A revolutionary nebuliser developed by RMIT University in researchers in Melbourne, could one day deliver life-saving cancer drugs and vaccines traditionally given by injection.
Cheap, light-weight and portable, the advanced nebuliser delivers precise drug doses to patients with life-threatening or debilitating lung conditions including cancer, tuberculosis, asthma and cystic fibrosis.
But the Respite™ nebuliser also has the potential to be used to administer insulin to people with diabetes or to painlessly vaccinate infants currently subjected to needles.
Professor Leslie Yeo, Director of RMIT's MicroNanophysics Research Laboratory, said the Respite technology had the potential to revolutionise how patients were treated with drugs, including people with lung cancer whose poor survival rates have stayed stable despite significant therapeutic advances in recent years.
"Anything we can nebulise, we can potentially deliver," Yeo said.
"The problem with normal puffers is that only 30 per cent of the drugs actually get to the lungs, the rest is lost in the mouth – which isn't a problem if the drugs are cheap but is when they are expensive.

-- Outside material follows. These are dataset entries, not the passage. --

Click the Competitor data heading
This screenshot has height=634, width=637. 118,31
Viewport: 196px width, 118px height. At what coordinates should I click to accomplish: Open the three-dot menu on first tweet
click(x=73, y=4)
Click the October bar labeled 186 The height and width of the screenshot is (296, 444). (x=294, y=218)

"The most important aspect of our device is that it does not require inhalation to generate the aerosols as with the ubiquitous inhalers, which can be a problem for people already suffering compromised lung function."

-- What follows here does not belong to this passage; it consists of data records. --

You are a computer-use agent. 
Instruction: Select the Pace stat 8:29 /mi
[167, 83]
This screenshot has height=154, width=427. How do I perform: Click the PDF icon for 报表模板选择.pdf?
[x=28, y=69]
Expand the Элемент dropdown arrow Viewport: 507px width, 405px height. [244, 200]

Yeo said traditional inhalers also require hand-breath coordination to use and elderly and very young patients must be taught to avoid misusing.
"And unlike one-size-fits-all inhalers, Respite allows the dose to be adjusted based on a patient's size, age, gender, physiological profile and disease severity."

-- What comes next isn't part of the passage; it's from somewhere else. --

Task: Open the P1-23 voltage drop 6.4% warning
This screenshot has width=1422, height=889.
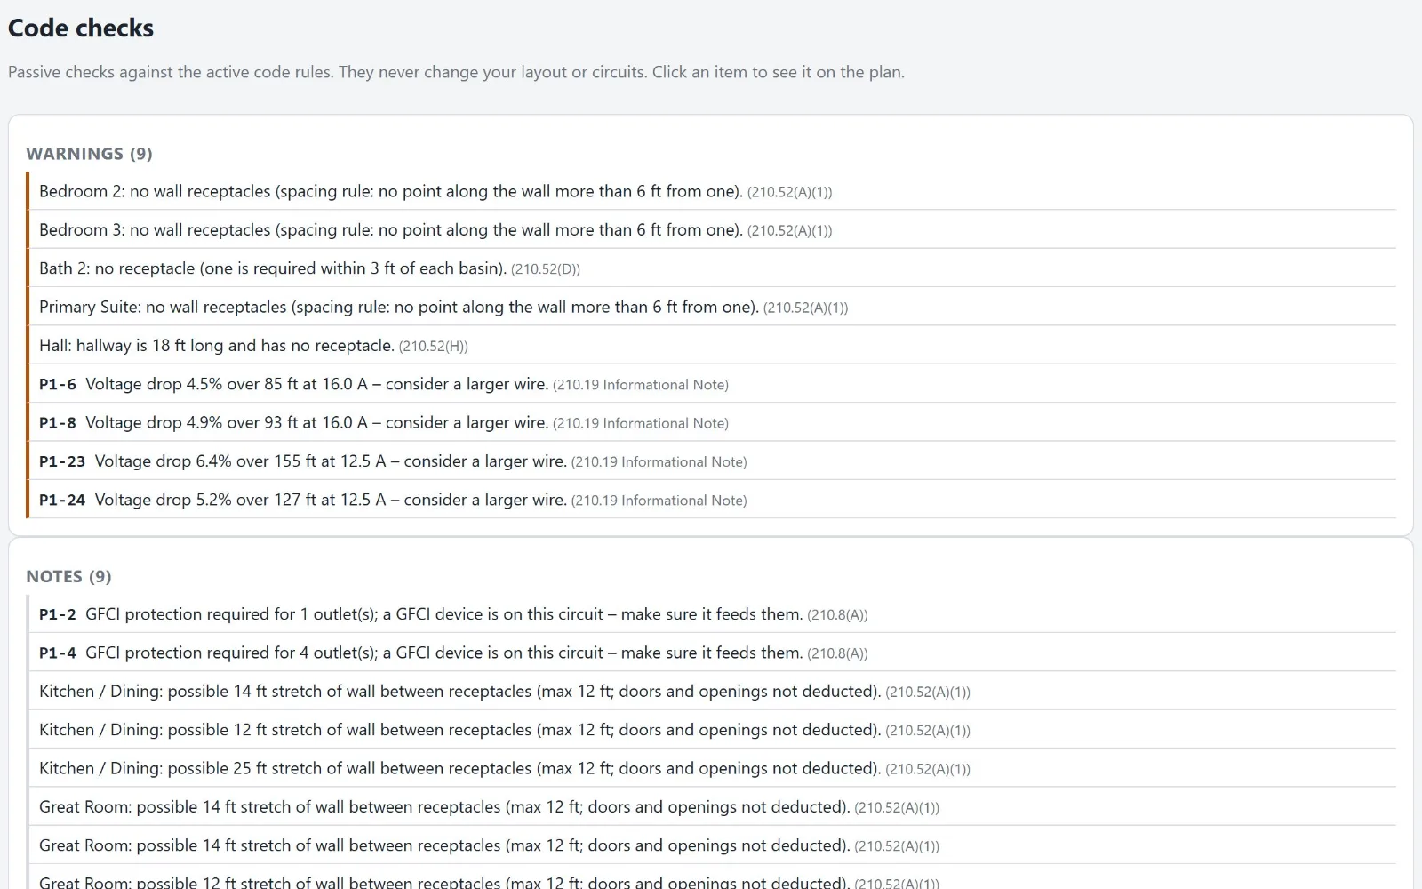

The design does not require meshes or nozzles unlike other nebulisers, so there is no clogging or fouling problems that diminish performance.
The Respite technology uses sound waves to excite the surface of the fluid or drug. This generates a fine mist capable of delivering much larger molecules directly to the lungs.
Rigorous lab tests have proved the device capable of delivering next generation drugs such as proteins, peptides and DNA to the lungs without a patient having to inhale.
The device delivers drugs at rates of up to 3 ml/min, compared to the much smaller doses of 0.4 ml/min benchmark of current nebulisers.
Recent trials in Melbourne also showed sheep given a DNA flu vaccine via a nebuliser had comparable immune responses to animals injected with the vaccine.
A Professor of Chemical Engineering and an Australian Research Council Future Fellow, Yeo believes the device has enormous potential, particularly for people with lung cancer.
"The five-year survival rate for lung cancer remains around 15 per cent despite the significant therapeutic advances achieved in recent years and currently, there are no personalised delivery devices for inhaled cancer drugs to improve these clinical outcomes," he said.
"Our nebuliser addresses this gap as a low-cost and convenient yet efficient method of delivering oncolytics directly to the lungs, potentially revolutionising the treatment of lung cancer."
Lung cancer is the leading cause of deaths by cancer and the fifth most commonly diagnosed cancer in Australia.
The nebuliser can also be used for a range of non-pharmaceutical applications such as perfumes, cosmetics and sterilisation of equipment and surfaces.